Data section:
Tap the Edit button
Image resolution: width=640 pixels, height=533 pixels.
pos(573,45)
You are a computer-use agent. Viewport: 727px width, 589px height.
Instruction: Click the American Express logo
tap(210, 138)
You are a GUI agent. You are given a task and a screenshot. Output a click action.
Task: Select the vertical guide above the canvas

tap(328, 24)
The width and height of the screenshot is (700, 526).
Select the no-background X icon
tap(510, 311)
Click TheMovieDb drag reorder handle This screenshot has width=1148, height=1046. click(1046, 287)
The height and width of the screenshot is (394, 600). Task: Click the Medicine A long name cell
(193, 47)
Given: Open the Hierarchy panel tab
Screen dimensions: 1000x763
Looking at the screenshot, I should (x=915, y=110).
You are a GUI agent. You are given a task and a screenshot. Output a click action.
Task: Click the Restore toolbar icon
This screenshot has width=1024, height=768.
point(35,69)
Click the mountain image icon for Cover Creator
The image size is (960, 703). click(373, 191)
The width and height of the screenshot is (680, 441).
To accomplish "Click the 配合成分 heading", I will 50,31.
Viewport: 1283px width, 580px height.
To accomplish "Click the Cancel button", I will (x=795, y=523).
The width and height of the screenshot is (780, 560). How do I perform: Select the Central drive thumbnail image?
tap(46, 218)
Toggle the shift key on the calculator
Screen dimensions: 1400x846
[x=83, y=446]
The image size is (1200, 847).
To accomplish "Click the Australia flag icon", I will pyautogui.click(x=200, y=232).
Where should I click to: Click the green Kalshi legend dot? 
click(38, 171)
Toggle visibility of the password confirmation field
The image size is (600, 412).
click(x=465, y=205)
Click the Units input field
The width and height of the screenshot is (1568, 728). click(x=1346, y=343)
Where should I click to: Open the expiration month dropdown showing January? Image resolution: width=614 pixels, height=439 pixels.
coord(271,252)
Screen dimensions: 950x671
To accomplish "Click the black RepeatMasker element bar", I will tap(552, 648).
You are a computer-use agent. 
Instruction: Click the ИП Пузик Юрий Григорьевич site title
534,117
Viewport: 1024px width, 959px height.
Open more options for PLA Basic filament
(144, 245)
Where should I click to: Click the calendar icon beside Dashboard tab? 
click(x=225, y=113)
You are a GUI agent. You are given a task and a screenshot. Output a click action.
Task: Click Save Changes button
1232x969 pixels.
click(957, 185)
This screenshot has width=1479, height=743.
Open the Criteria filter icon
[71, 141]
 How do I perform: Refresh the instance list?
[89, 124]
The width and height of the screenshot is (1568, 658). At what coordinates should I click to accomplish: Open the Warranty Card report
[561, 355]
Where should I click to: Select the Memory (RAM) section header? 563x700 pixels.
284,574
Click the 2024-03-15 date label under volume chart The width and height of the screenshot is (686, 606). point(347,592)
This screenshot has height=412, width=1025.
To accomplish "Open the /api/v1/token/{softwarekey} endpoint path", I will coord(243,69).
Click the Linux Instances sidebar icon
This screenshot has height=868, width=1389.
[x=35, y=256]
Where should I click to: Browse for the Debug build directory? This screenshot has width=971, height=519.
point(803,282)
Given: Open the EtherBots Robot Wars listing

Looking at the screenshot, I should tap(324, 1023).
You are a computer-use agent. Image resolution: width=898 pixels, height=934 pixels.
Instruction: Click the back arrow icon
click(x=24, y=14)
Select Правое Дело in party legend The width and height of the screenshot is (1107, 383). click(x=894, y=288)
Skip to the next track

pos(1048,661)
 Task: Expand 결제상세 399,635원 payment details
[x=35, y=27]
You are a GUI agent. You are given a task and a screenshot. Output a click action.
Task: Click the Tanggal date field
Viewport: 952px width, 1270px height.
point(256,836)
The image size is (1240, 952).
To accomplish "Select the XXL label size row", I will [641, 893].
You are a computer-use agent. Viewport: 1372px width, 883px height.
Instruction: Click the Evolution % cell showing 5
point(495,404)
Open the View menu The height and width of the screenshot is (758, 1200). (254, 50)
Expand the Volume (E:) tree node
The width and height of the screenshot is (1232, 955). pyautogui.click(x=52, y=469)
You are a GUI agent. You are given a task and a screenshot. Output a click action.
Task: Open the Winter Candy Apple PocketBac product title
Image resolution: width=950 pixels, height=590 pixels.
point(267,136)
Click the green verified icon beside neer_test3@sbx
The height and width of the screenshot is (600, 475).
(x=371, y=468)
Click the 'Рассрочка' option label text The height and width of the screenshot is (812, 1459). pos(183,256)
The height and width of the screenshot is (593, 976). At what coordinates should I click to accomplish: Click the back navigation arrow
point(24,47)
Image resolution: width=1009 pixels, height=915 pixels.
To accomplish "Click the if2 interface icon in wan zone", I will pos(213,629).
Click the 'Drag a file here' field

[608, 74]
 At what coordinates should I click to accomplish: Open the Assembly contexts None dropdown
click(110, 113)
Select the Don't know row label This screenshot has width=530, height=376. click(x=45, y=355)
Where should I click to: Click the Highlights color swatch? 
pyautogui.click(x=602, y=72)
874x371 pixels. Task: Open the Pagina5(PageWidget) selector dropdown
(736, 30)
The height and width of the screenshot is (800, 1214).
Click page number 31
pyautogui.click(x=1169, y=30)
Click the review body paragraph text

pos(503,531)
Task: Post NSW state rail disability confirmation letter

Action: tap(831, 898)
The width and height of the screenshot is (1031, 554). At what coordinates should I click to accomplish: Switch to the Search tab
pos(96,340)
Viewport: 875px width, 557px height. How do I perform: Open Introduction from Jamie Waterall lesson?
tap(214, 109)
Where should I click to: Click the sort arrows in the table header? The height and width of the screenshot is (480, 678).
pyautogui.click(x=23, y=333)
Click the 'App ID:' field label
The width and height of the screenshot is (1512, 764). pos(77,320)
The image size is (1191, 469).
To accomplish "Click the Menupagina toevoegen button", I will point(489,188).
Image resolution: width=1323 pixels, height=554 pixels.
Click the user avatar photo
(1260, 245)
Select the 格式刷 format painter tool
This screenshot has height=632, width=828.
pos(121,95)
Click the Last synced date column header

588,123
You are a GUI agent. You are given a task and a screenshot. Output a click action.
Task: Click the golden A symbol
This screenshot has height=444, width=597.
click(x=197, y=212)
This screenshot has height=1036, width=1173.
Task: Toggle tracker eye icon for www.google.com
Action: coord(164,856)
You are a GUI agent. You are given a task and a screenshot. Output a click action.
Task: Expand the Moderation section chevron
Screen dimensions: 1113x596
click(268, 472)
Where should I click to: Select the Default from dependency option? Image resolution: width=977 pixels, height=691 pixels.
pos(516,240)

Aim of the exercise: In the records, how many lines have the word "will" in them? Only the number is needed.

Answer area: 8